***** SELECTED EXCERPT *****

The government took steps to prosecute and punish officials who committed abuses. There was no impunity for government officials.

Section 1. Respect for the Integrity of the Person, Including Freedom from:Share

a. Arbitrary or Unlawful Deprivation of Life

There were no reports that the government or its agents committed arbitrary or unlawful killings.

b. Disappearance

There were no reports of politically motivated disappearances.

c. Torture and Other Cruel, Inhuman, or Degrading Treatment or Punishment

The law prohibits such practices, and there were no reports that government officials employed them.

There were seven cases involving police mistreatment by off-duty officers in the first half of the year; five involved assault and two were intimidation cases. At year’s end the Procuratorate was still investigating the cases. The Commission for Disciplinary Control of the Security Forces and Services of Macau (CFD) received two complaints of police mistreatment but dismissed both cases due to lack of evidence. During the first half of the year, the Commission against Corruption (CAC) received one complaint of police mistreatment, which it determined was legally unsubstantiated.

***** DATA EXCERPT *****

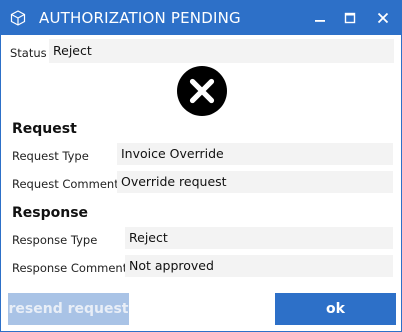  I want to click on status-label: Status, so click(28, 53).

*****

▶ [PROBLEM TO SOLVE] According to the passage on human rights in Macau, how many cases of police mistreatment by off-duty officers were there in the first half of the year?

▶ [YOUR RESPONSE] Seven: five involved assault and two were intimidation cases.